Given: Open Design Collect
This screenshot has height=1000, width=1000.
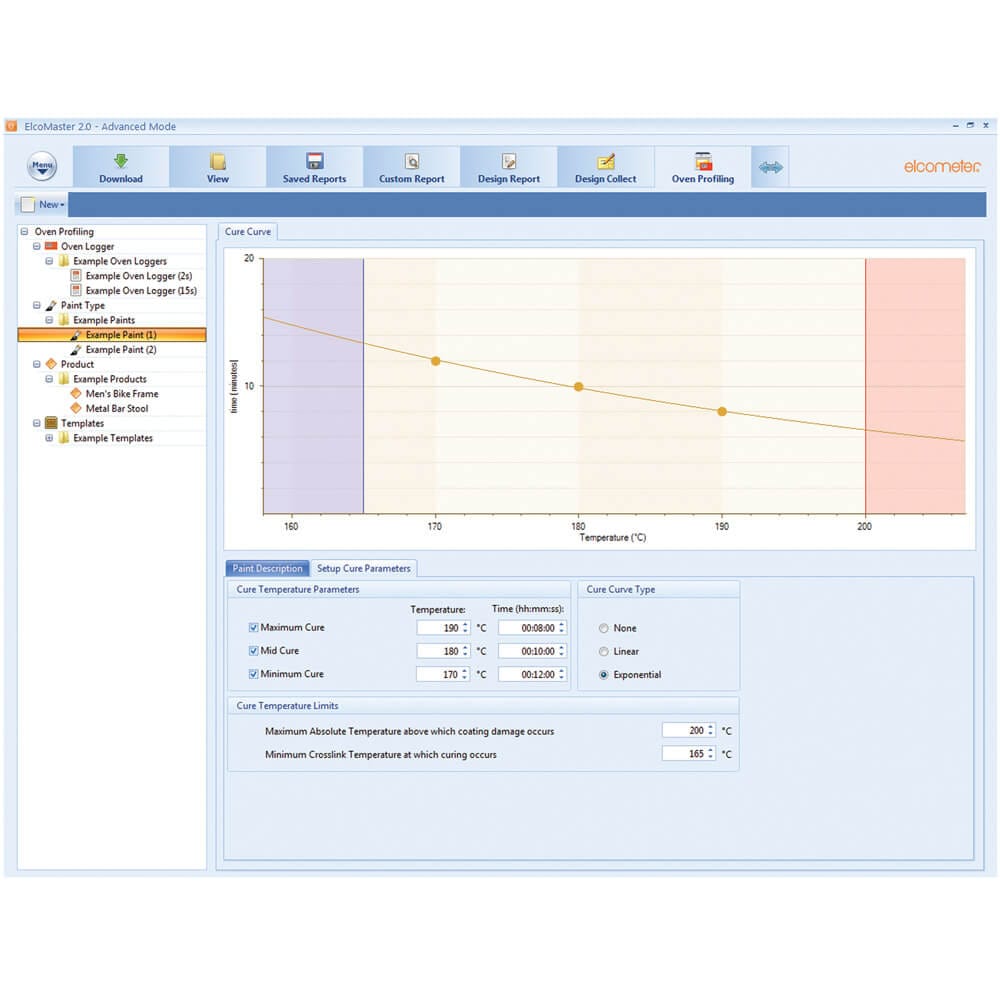Looking at the screenshot, I should pos(605,166).
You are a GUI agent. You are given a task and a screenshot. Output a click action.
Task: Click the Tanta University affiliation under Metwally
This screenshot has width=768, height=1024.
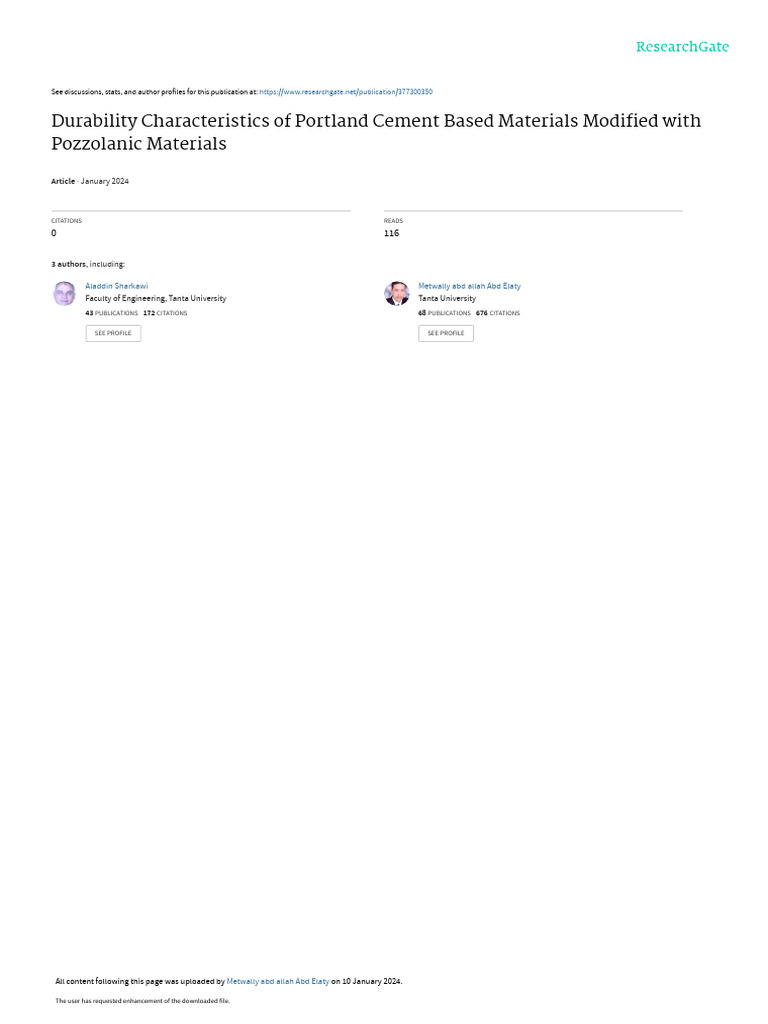pos(447,298)
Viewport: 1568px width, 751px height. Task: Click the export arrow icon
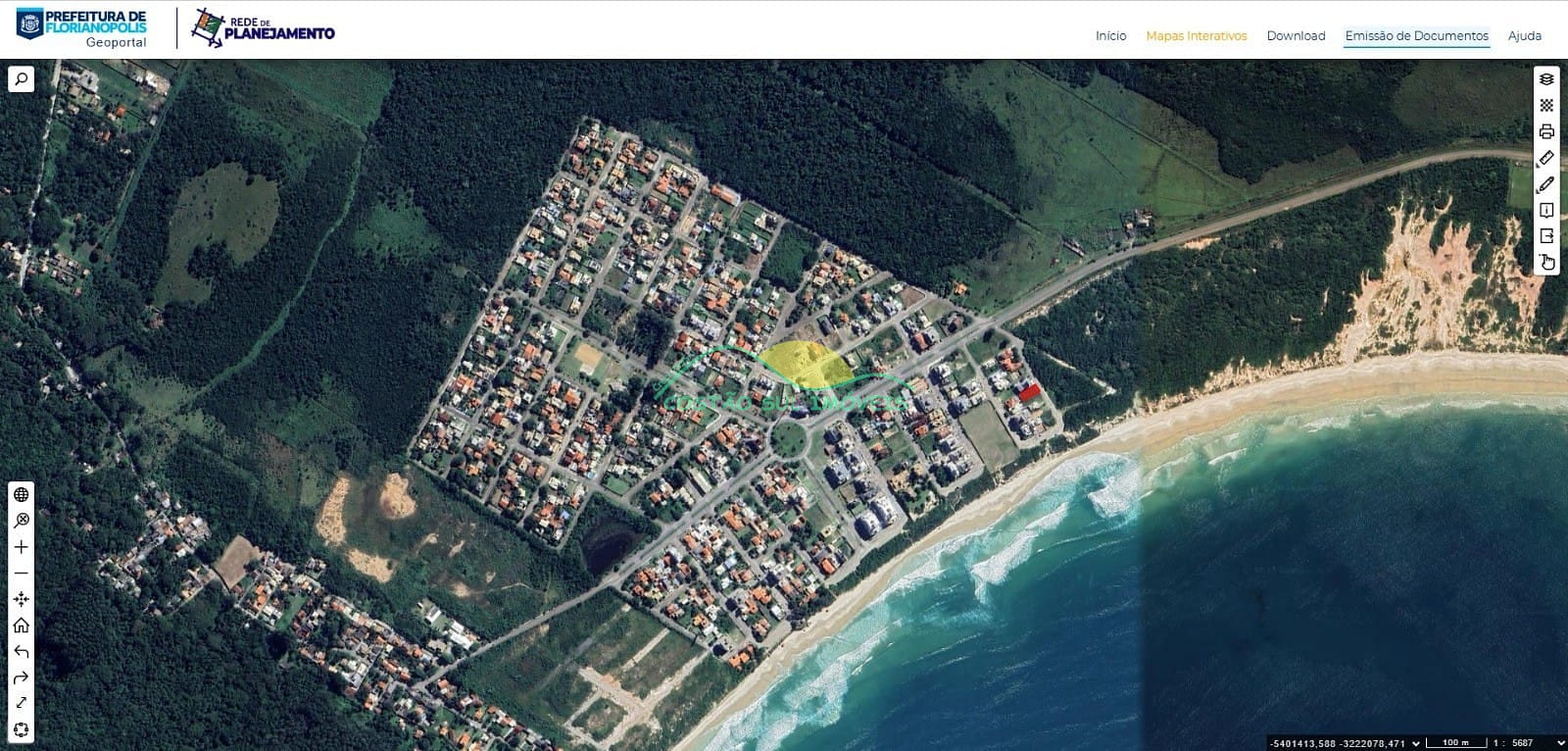click(1546, 236)
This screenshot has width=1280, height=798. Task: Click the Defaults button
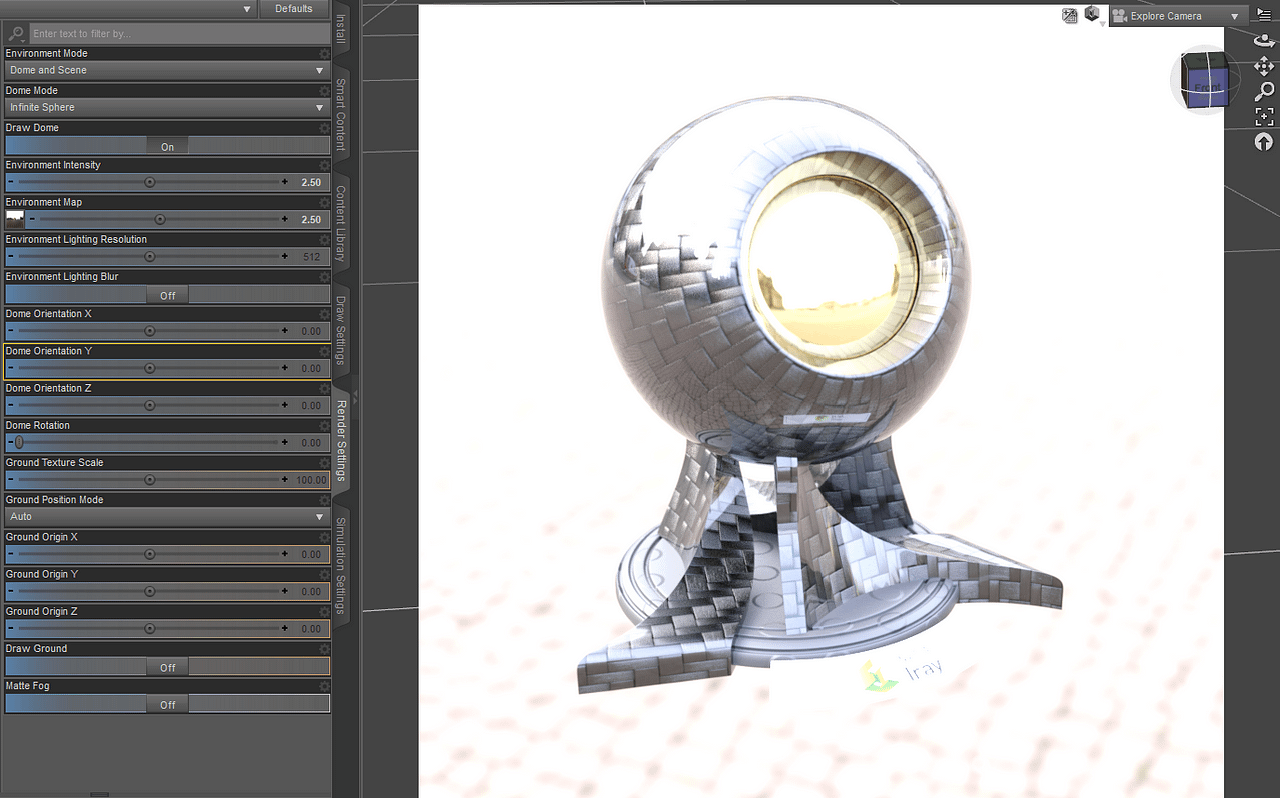point(294,9)
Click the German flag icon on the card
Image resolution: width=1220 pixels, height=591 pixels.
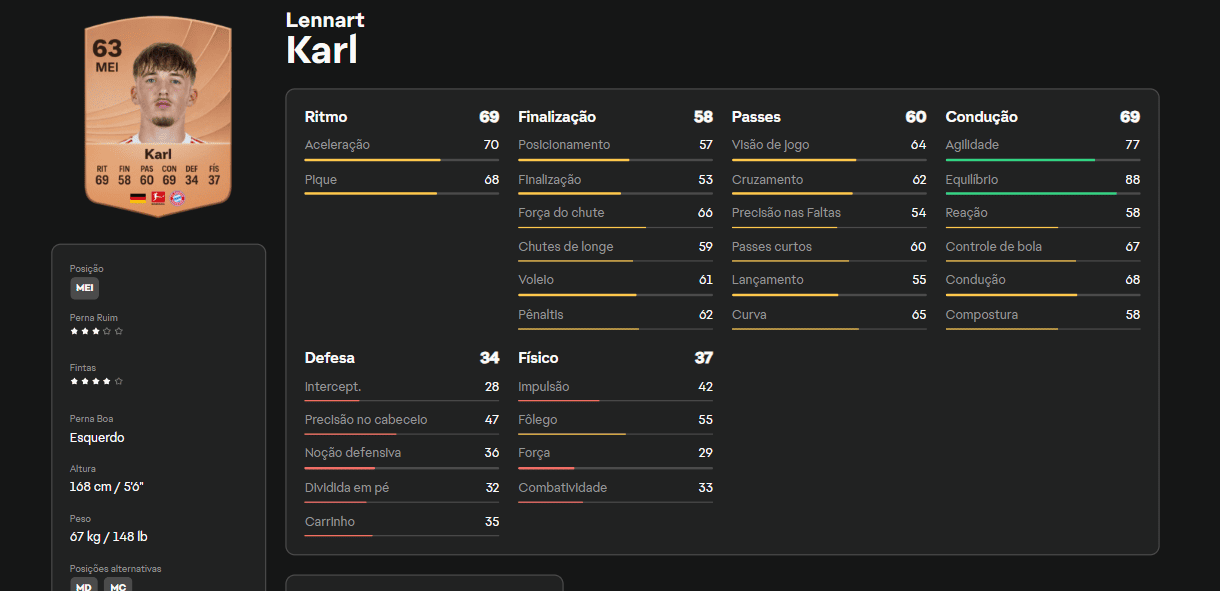(138, 198)
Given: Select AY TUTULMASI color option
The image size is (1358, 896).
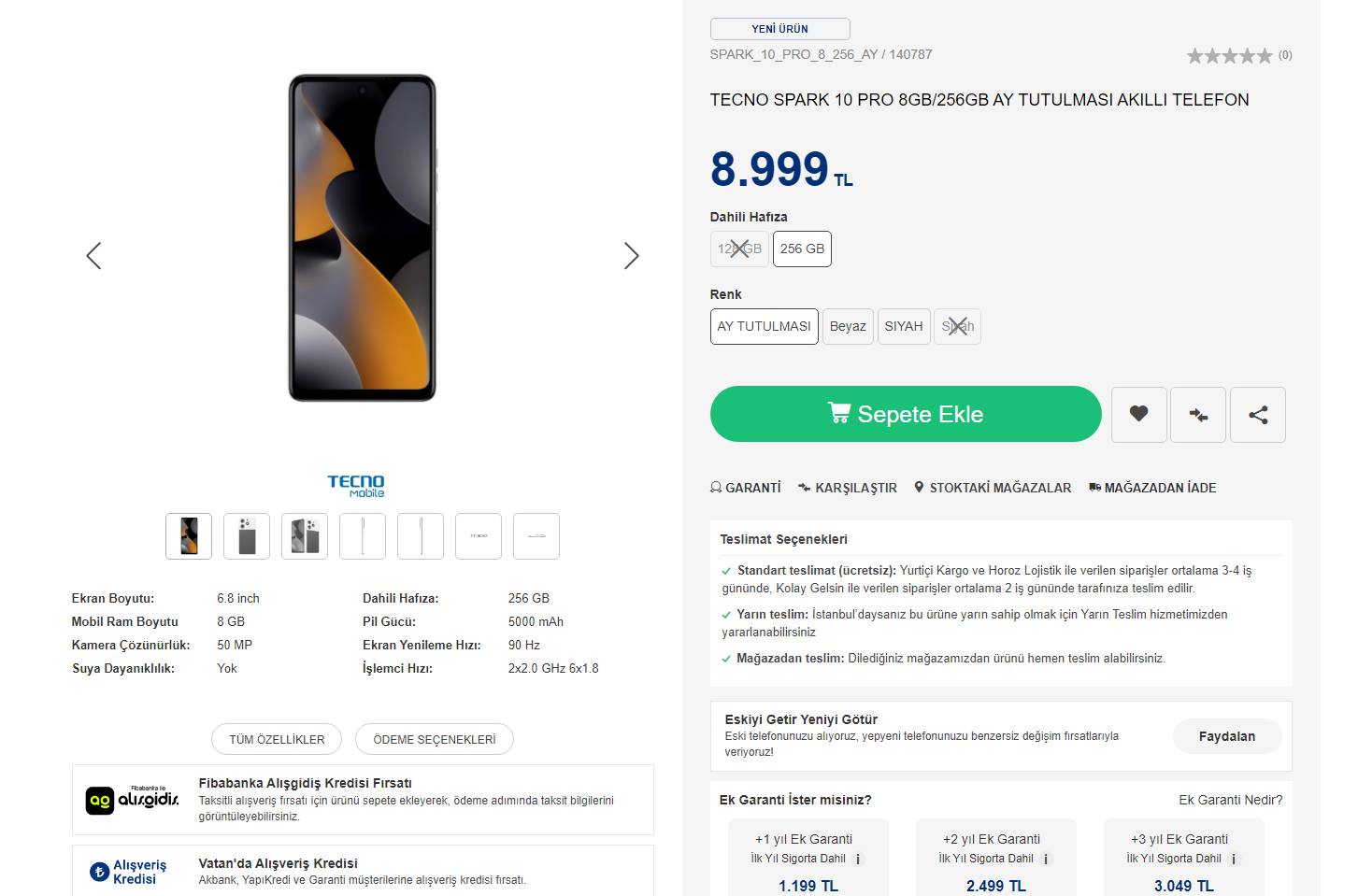Looking at the screenshot, I should (x=764, y=326).
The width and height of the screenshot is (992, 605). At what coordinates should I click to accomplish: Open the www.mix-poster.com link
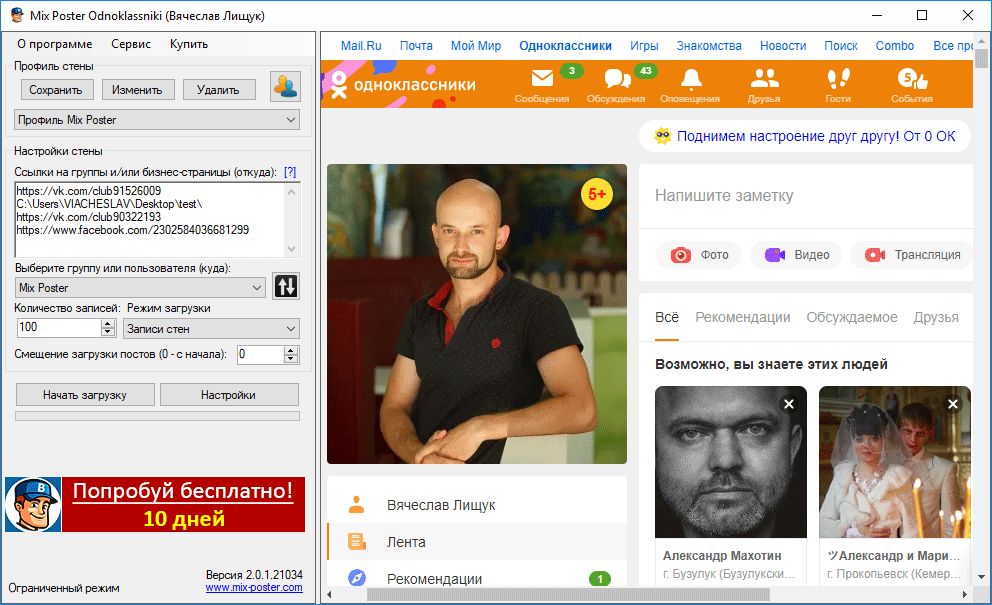(x=254, y=588)
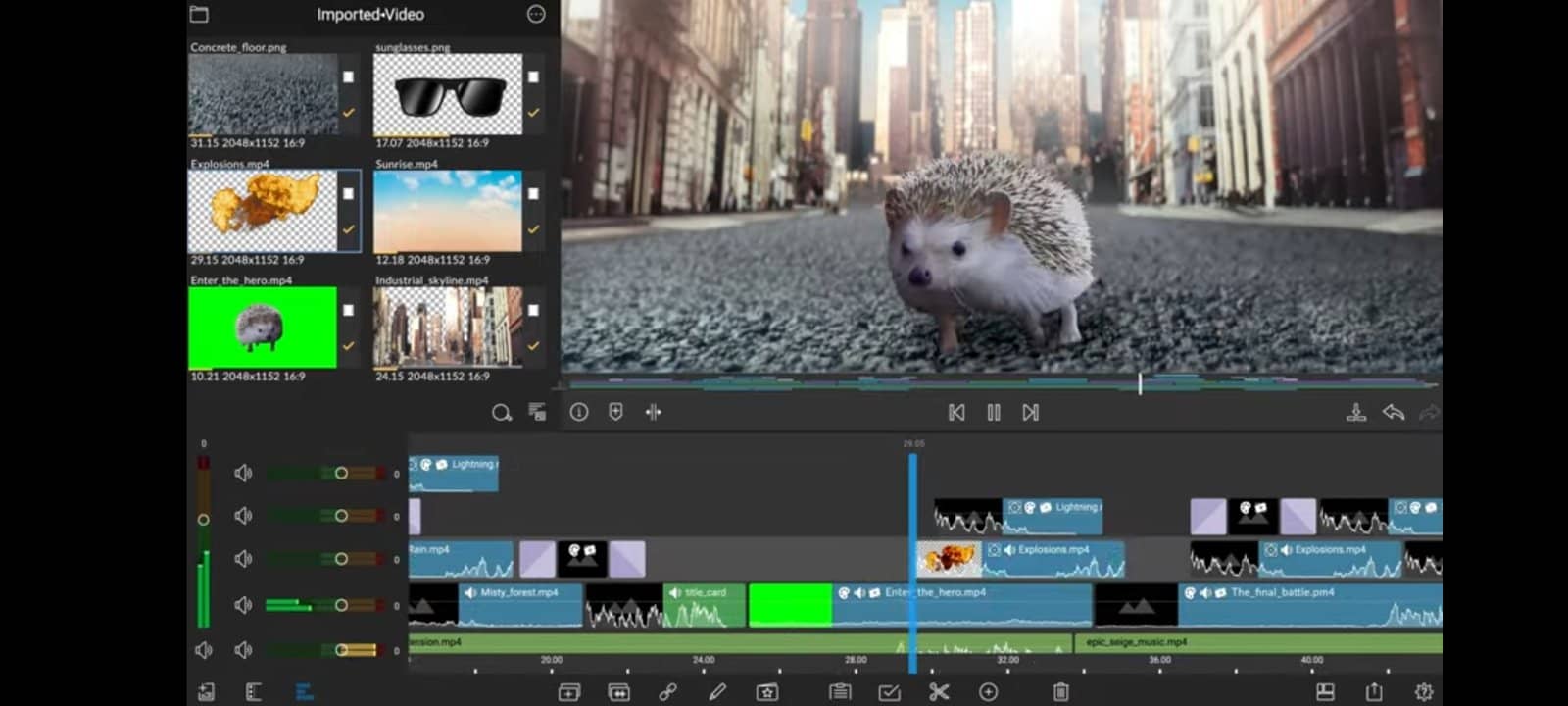Click the volume slider knob on the bottom audio track
Image resolution: width=1568 pixels, height=706 pixels.
tap(341, 650)
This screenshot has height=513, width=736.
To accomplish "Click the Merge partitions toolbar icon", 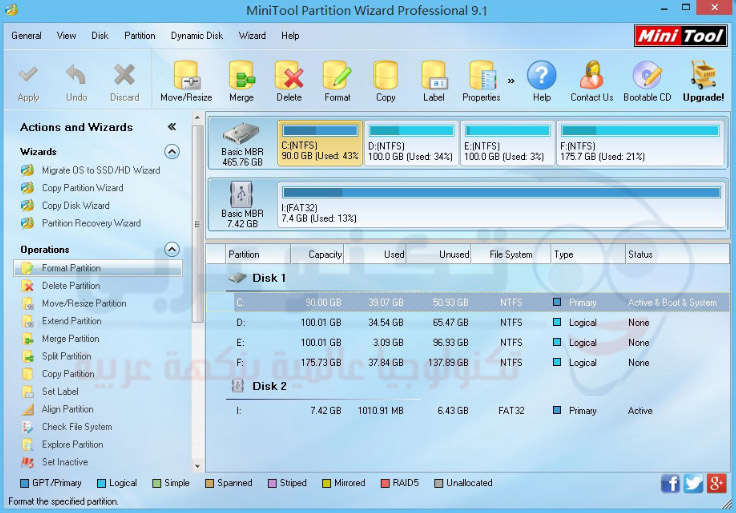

__________________________________________________

What the exercise asks ▸ A verbatim rendering of the listing above is required, without any of its pictures.

Your response ▸
Given: Open Design Collect
This screenshot has height=1000, width=1000.
Looking at the screenshot, I should pos(605,166).
You are a GUI agent. You are given a task and a screenshot. Output a click action.
Task: Click the Tanta University affiliation under Metwally
This screenshot has width=768, height=1024.
pos(447,298)
Viewport: 1568px width, 751px height. Task: Click the export arrow icon
click(1546, 236)
This screenshot has width=1280, height=798. Task: Click the Defaults button
point(294,9)
Click the German flag icon on the card
Image resolution: width=1220 pixels, height=591 pixels.
(138, 198)
Given: Select AY TUTULMASI color option
The image size is (1358, 896).
Looking at the screenshot, I should (x=764, y=326).
The width and height of the screenshot is (992, 605). At what coordinates should I click to accomplish: Open the www.mix-poster.com link
(x=254, y=588)
Click the volume slider knob on the bottom audio track
Image resolution: width=1568 pixels, height=706 pixels.
tap(341, 650)
This screenshot has height=513, width=736.
To accomplish "Click the Merge partitions toolbar icon", 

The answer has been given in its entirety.